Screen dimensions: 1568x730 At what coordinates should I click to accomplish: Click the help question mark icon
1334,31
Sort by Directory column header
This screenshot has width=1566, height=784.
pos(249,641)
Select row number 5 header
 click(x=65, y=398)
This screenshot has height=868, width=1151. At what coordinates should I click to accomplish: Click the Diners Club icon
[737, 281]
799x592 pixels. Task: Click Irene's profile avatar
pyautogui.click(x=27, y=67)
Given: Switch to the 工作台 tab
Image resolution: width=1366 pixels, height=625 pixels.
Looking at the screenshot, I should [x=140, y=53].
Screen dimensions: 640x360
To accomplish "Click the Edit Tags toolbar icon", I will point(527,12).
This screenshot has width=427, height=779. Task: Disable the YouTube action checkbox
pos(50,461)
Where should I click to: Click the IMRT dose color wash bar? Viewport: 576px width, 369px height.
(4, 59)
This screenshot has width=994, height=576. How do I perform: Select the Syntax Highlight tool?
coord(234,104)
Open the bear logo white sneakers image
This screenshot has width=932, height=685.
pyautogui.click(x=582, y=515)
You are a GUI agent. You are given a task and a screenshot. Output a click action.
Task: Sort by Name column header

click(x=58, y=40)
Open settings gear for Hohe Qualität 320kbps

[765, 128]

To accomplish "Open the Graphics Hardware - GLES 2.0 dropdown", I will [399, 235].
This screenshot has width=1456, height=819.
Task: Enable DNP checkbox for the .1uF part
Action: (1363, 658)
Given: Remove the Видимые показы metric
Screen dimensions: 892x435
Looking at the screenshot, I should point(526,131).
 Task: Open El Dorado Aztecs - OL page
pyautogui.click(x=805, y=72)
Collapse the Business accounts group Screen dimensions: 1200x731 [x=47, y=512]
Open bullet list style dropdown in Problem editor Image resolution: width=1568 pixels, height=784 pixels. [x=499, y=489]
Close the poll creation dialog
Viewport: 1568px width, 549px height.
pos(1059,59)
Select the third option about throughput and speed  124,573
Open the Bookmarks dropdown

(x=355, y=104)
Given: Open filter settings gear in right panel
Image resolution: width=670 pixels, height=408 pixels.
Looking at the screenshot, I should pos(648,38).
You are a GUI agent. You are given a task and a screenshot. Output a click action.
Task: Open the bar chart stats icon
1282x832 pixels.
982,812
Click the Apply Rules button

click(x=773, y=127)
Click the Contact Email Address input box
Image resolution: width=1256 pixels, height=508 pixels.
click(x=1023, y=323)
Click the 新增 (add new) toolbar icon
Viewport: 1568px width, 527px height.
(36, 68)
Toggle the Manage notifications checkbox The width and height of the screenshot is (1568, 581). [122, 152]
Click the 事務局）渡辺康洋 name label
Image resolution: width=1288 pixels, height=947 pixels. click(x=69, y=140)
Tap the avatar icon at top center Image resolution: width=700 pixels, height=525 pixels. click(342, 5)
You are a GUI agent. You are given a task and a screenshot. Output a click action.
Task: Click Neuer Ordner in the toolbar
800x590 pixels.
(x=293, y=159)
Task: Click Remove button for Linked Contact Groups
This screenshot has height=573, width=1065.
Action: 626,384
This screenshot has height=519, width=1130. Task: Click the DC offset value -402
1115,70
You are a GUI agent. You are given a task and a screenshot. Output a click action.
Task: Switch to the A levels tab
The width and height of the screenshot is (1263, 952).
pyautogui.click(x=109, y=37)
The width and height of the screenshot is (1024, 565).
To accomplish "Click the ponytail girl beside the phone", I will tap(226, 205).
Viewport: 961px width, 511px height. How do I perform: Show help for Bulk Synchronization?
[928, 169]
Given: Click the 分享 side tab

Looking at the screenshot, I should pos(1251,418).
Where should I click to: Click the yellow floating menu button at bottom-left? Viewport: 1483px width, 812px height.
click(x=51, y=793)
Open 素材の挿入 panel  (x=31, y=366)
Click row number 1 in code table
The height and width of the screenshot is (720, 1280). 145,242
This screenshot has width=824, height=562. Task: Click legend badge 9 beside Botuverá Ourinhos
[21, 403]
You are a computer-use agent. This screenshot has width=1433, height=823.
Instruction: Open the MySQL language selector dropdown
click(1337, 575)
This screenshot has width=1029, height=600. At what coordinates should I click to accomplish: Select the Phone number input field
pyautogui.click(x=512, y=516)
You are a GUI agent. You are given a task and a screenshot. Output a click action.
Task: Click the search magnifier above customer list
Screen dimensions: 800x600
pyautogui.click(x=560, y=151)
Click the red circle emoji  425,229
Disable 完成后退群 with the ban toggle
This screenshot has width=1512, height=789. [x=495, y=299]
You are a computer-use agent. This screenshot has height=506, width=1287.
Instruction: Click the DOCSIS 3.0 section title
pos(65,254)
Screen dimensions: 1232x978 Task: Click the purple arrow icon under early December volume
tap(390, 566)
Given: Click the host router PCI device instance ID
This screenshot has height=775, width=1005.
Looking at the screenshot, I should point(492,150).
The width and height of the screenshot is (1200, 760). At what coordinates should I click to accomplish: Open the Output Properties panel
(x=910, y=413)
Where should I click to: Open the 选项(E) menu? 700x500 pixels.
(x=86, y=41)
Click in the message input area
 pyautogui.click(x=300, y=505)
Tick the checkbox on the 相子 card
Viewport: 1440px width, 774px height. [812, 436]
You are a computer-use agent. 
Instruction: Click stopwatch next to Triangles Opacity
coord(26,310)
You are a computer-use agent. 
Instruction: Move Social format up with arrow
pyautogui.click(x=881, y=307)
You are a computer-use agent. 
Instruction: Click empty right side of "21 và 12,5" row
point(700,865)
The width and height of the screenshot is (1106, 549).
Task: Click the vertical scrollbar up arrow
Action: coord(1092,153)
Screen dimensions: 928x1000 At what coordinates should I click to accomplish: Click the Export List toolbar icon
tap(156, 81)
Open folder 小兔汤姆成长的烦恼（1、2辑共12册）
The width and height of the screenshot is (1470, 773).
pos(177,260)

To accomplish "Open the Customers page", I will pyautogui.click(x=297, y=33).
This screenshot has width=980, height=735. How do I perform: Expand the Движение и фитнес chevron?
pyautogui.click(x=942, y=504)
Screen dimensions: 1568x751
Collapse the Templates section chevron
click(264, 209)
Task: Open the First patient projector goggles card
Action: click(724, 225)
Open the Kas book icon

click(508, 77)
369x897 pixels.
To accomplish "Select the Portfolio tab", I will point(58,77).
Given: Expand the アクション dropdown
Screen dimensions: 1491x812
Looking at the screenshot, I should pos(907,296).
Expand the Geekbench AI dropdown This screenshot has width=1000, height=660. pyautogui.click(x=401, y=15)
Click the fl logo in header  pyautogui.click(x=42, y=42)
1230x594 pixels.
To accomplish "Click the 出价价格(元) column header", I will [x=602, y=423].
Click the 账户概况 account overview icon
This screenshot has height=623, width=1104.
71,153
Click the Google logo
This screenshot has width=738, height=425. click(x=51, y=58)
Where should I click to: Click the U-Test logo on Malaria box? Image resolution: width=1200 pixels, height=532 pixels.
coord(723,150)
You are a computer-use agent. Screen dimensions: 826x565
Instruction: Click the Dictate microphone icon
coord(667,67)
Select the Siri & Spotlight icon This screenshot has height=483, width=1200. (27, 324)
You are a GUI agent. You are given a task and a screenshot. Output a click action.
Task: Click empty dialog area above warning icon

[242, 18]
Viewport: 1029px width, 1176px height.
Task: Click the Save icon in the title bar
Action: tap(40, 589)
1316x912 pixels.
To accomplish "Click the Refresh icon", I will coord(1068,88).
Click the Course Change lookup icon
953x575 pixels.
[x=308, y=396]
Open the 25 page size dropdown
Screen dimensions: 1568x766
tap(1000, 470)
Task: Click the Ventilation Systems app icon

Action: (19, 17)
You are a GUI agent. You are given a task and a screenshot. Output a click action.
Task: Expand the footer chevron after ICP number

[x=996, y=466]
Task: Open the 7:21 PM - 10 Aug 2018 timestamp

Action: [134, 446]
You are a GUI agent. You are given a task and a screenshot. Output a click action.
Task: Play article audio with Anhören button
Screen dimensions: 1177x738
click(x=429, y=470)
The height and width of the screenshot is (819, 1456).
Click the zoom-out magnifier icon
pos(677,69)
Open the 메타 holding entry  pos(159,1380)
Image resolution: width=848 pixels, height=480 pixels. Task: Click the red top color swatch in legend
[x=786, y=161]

**********

## Task item
Search the preceding listing for the word "Remove" and pull out every line that holds it.

## Exercise solution
Given: Remove the Видимые показы metric
Task: Click Remove button for Linked Contact Groups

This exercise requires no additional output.